▶ **What the task asks**: Write all entries out exactly, images excluded.

-- -- --

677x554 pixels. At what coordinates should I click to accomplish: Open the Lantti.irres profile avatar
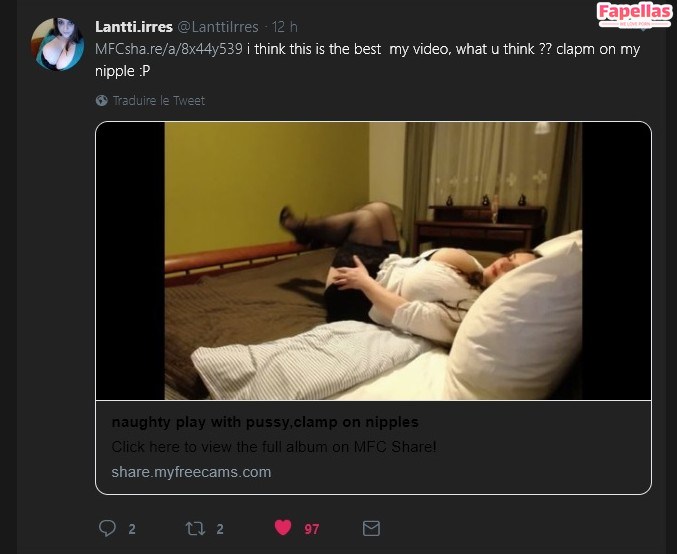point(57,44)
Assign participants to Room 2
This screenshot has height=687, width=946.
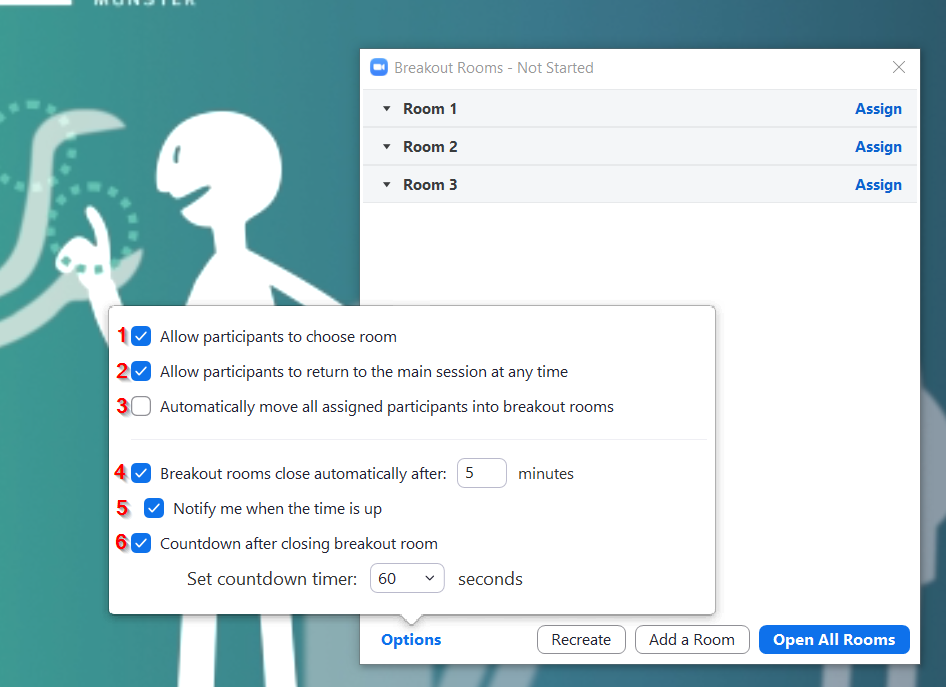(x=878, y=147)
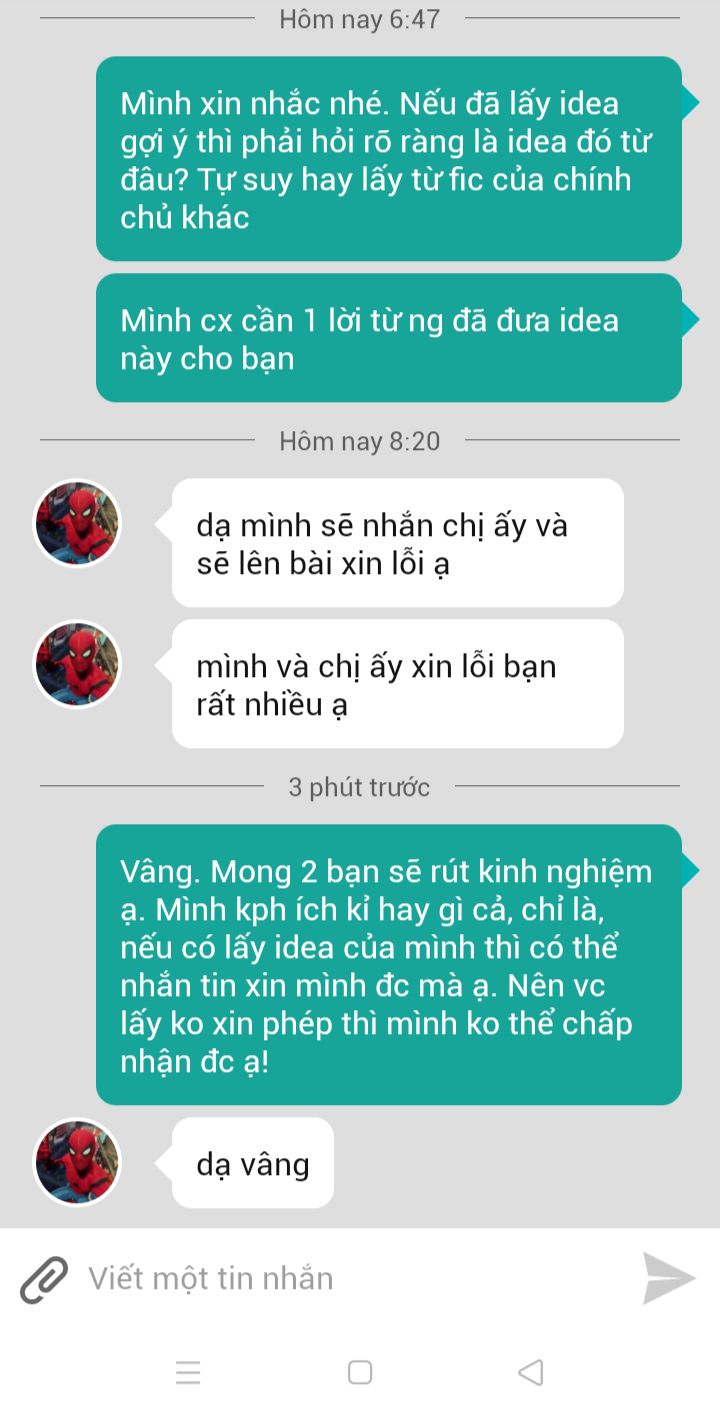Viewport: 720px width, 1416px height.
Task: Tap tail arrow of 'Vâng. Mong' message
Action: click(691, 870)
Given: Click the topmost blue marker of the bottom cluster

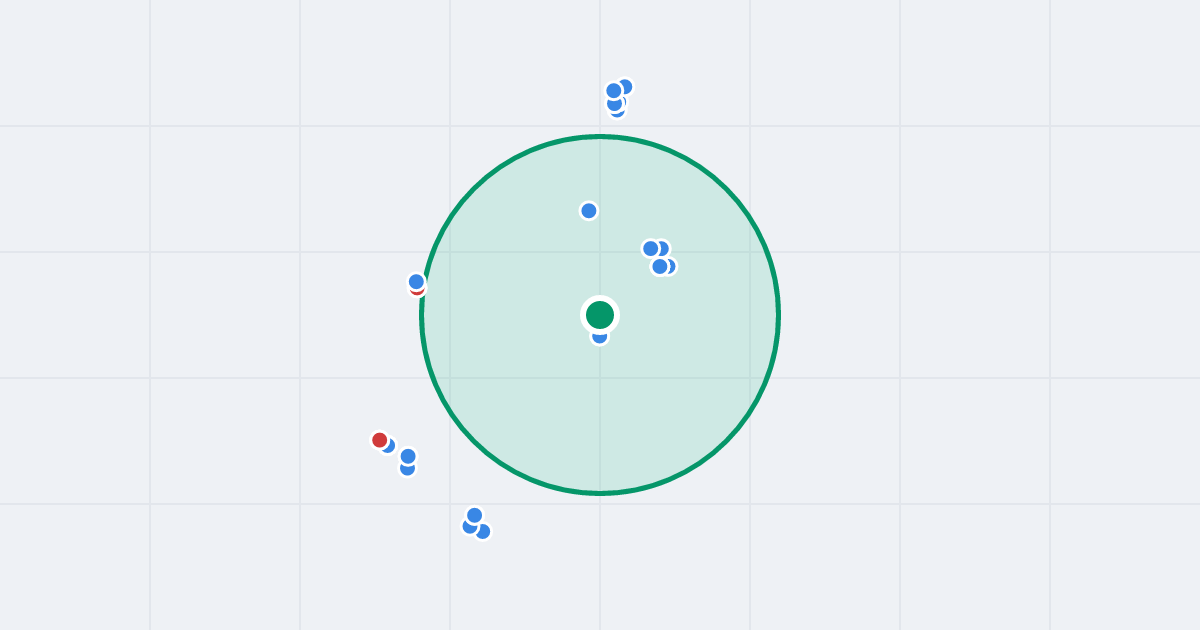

-- -- --

▶ **Answer to this task**:
677x554 pixels. At what coordinates should I click to accomplish: Open the Lantti.irres profile avatar
point(57,44)
Assign participants to Room 2
This screenshot has height=687, width=946.
(x=878, y=147)
Viewport: 720px width, 1416px height.
Task: Tap tail arrow of 'Vâng. Mong' message
Action: click(691, 870)
Given: Click the topmost blue marker of the bottom cluster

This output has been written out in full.